:: Quoted text ::
■ ■ ■ ■ ■ ■ ■

Matthew Mazzotta (born March 28, 1977) is an American social practice artist. Mazzotta grew up in Canton, New York, and works internationally. Mazzotta is a 2018 Loeb fellow at Harvard University and a 2019 Guggenheim fellow.

Education 
Mazzotta received a BFA from the School of the Art Institute of Chicago, a Master of Science in Visual Studies from the Massachusetts Institute of Technology's Program in Art, Culture, and Technology. He was a recipient of 2017-18 Loeb Fellowship at Harvard Graduate School of Design and was a 2019-20 Guggenheim Fellow.

Projects

Project Park Spark 
Project Park Spark (2012) is a dog waste powered streetlight installed in Cambridge, Massachusetts. It features a miniature methane digester which feeds methane into an old fashioned gas streetlight.

Cloud House 
Cloud House (2016) is an art installation consisting of a house-like structure built from recycled wood and tin. Inside, it contains two rocking chairs, while a large cloud shaped sculpture is suspended over roof of the structure. When visitors sit in the rocking chairs, they activate the cloud and water falls from the cloud onto the tin roof, creating the soothing sounds of rain on a tin roof.

Storefront Theater 
The Storefront Theater (2016) is an art installation and community center in Lyons, Nebraska. It re-conceptualizes the facade of an abandoned building to fold down into a theater that seats 80, transforming the town's main street into an outdoor theater. Before Mazzotta acquired the property, it was an empty lot with a street fronting facade.

■ ■ ■ ■ ■ ■ ■

:: Entries ::
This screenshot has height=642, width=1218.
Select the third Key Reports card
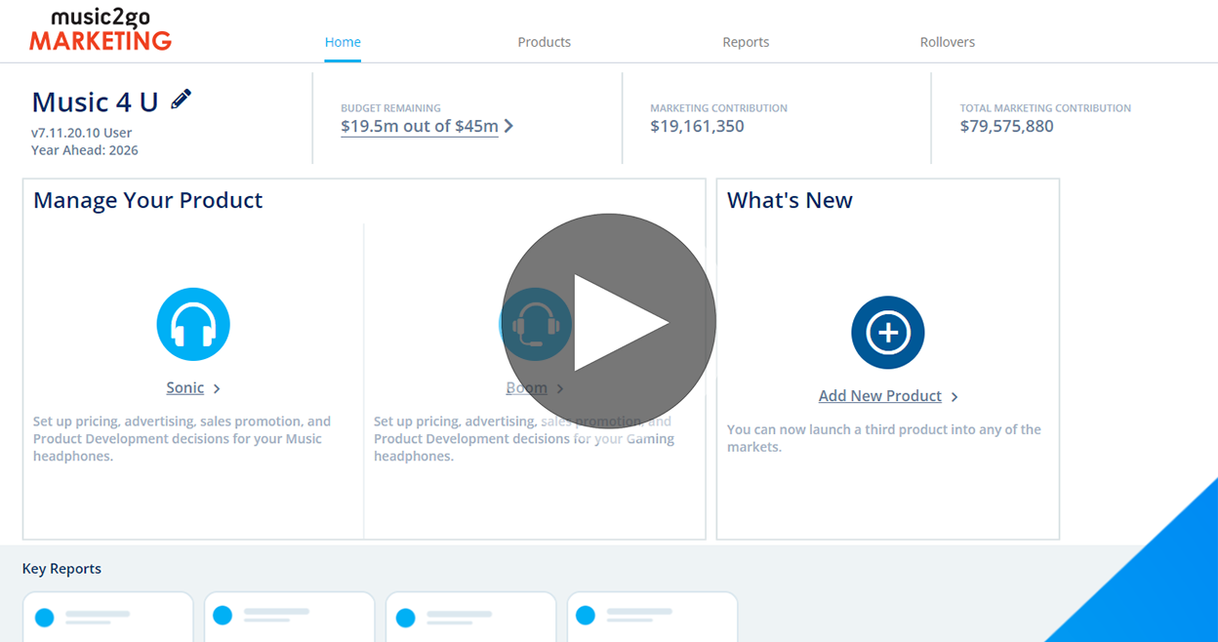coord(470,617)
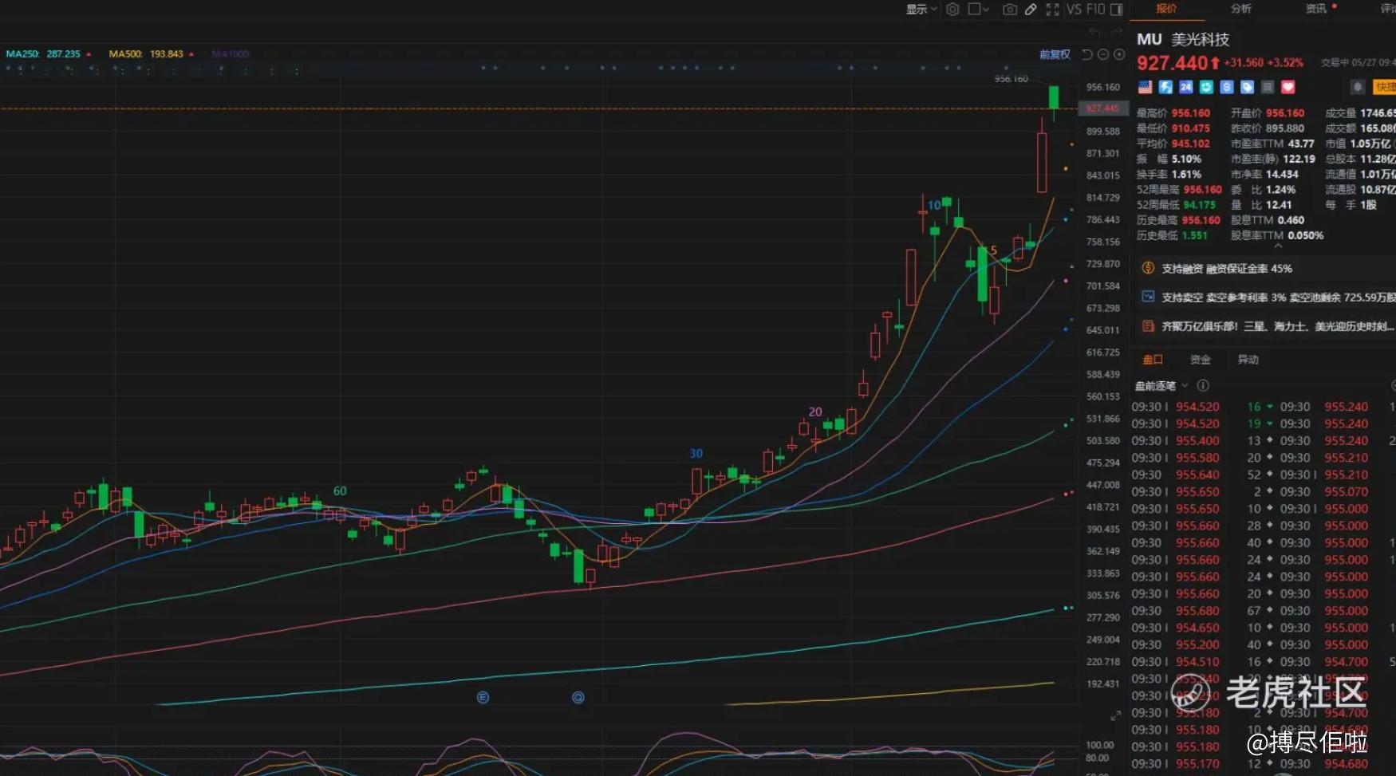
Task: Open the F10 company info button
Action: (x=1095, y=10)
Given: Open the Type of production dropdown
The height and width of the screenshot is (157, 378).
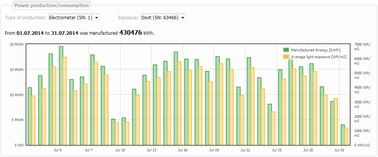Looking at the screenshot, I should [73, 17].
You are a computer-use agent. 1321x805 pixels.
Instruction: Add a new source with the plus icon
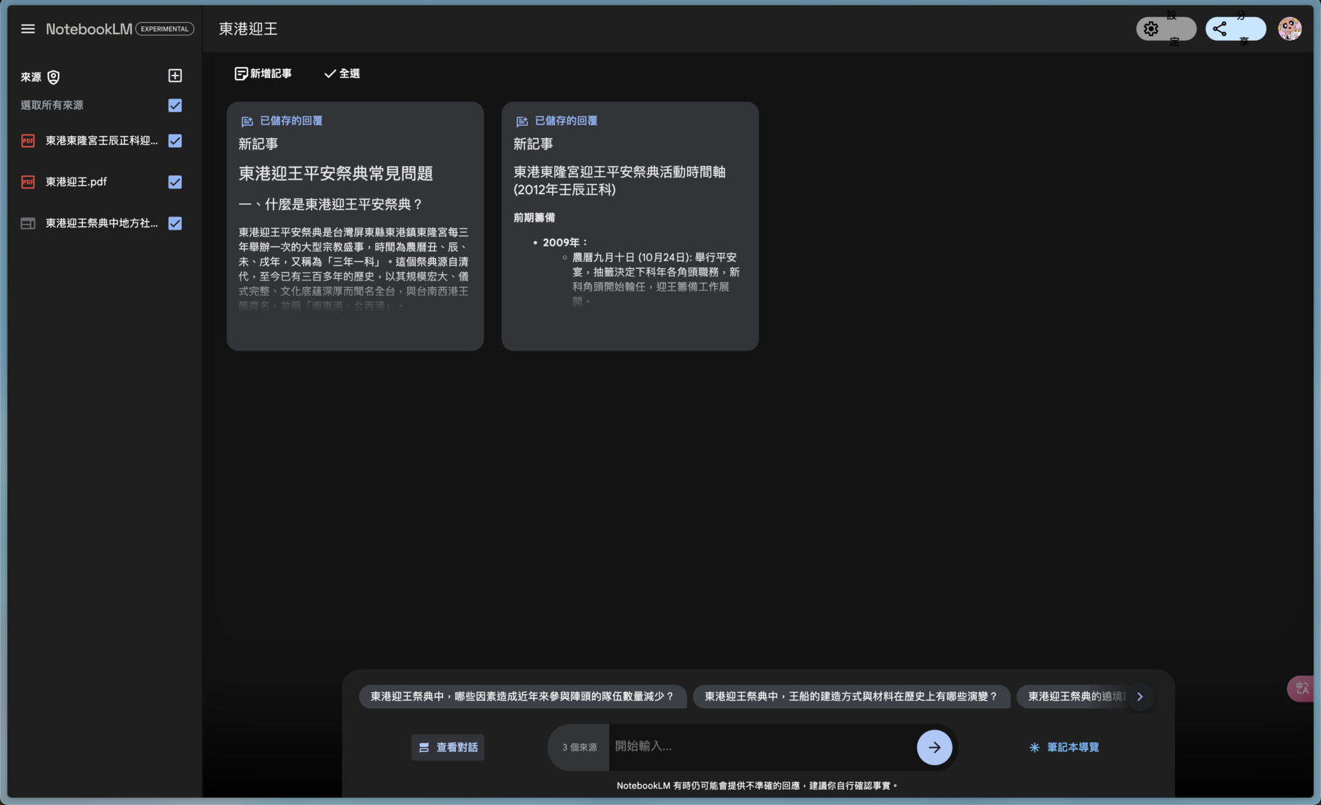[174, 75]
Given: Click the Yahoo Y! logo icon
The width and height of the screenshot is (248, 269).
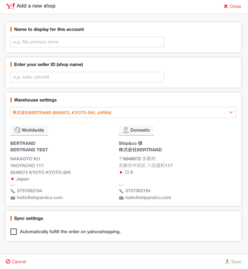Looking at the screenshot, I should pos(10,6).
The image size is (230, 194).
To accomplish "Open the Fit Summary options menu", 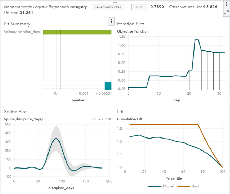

■ ■ ■ ■ ■ ■ ■

:: Objective 1 ::
In the Mazzotta text, how many people does the Storefront Theater seat?
:: Objective 2 ::
Reproduce the part of the Mazzotta text starting with "Matthew Mazzotta (born" and going on through "2019-20 Guggenheim Fellow.".
You won't need the material for any of this.

:: Written solution 1 ::
It seats 80.

:: Written solution 2 ::
Matthew Mazzotta (born March 28, 1977) is an American social practice artist. Mazzotta grew up in Canton, New York, and works internationally. Mazzotta is a 2018 Loeb fellow at Harvard University and a 2019 Guggenheim fellow.

Education 
Mazzotta received a BFA from the School of the Art Institute of Chicago, a Master of Science in Visual Studies from the Massachusetts Institute of Technology's Program in Art, Culture, and Technology. He was a recipient of 2017-18 Loeb Fellowship at Harvard Graduate School of Design and was a 2019-20 Guggenheim Fellow.